→ **Exercise description**: Look through the entries below and count the lines that contain "will". Reply with that number only.

→ **Working data**:
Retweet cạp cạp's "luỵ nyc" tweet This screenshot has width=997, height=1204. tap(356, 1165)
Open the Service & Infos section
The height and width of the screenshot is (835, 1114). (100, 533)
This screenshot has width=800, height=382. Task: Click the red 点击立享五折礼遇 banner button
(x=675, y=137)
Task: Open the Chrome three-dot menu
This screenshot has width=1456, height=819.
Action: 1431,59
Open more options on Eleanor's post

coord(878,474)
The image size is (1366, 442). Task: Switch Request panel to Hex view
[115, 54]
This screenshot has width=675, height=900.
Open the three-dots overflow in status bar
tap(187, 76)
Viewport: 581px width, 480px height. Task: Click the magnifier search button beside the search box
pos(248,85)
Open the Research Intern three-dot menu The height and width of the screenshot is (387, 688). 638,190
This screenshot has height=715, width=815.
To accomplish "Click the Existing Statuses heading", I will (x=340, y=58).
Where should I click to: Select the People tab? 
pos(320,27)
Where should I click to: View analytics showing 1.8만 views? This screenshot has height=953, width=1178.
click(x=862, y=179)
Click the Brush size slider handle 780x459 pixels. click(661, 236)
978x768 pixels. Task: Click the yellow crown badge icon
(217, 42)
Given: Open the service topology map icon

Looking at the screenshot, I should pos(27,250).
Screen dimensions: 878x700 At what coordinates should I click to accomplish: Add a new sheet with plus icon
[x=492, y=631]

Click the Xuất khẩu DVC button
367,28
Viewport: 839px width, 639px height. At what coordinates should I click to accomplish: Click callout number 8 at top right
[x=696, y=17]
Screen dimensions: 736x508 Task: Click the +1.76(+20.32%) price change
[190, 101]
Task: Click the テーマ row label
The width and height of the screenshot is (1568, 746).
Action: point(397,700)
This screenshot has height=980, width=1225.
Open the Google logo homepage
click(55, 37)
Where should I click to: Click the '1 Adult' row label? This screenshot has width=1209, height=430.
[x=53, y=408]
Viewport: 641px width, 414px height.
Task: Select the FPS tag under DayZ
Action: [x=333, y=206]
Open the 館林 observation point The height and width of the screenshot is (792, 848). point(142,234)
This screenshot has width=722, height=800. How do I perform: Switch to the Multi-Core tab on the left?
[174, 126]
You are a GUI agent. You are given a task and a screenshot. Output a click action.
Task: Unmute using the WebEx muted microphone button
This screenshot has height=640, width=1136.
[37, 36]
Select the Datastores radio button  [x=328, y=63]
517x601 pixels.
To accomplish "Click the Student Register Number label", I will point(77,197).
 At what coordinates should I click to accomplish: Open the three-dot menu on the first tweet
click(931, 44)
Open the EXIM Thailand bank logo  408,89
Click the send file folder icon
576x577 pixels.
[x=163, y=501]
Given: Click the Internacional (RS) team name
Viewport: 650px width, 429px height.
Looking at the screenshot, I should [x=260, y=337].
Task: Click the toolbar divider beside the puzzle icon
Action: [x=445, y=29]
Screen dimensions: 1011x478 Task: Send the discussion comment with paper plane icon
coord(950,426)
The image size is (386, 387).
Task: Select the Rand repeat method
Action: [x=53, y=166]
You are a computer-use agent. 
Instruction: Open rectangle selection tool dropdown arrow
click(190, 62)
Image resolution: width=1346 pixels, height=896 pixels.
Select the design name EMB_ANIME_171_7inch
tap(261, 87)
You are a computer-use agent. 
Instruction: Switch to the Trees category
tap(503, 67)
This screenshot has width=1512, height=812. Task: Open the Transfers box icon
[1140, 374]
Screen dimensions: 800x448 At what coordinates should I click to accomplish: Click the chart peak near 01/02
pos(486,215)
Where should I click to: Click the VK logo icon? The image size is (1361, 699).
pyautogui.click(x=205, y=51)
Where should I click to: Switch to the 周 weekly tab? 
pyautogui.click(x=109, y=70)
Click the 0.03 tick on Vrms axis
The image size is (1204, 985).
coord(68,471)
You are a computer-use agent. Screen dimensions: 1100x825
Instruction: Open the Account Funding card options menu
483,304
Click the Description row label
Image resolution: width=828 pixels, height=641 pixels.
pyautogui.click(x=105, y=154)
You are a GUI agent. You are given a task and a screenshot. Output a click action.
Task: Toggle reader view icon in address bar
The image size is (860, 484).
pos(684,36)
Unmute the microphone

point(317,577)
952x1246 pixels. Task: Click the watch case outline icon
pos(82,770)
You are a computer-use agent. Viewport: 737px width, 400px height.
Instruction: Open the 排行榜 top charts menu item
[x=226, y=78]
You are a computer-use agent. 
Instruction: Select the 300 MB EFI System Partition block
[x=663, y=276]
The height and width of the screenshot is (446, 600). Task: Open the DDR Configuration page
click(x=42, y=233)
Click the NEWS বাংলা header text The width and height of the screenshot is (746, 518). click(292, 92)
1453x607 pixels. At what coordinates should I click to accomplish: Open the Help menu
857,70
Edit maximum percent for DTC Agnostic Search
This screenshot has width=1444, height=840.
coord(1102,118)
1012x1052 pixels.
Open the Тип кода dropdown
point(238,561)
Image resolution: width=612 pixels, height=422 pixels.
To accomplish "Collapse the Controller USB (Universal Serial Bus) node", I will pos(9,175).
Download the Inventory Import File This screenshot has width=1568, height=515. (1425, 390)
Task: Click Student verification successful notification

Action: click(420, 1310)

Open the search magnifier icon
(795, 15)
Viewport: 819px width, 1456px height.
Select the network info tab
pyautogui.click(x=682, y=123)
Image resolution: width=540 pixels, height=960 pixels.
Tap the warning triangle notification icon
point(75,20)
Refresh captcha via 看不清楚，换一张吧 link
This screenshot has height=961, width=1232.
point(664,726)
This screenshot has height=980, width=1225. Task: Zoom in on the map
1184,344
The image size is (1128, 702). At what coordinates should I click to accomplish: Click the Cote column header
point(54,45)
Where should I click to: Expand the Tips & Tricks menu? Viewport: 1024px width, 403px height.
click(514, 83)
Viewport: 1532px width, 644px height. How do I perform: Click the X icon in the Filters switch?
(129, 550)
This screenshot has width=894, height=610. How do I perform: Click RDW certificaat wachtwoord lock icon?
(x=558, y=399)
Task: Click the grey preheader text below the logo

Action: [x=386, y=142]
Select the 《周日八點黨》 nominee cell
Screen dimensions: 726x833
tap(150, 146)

→ **Exercise response**: 3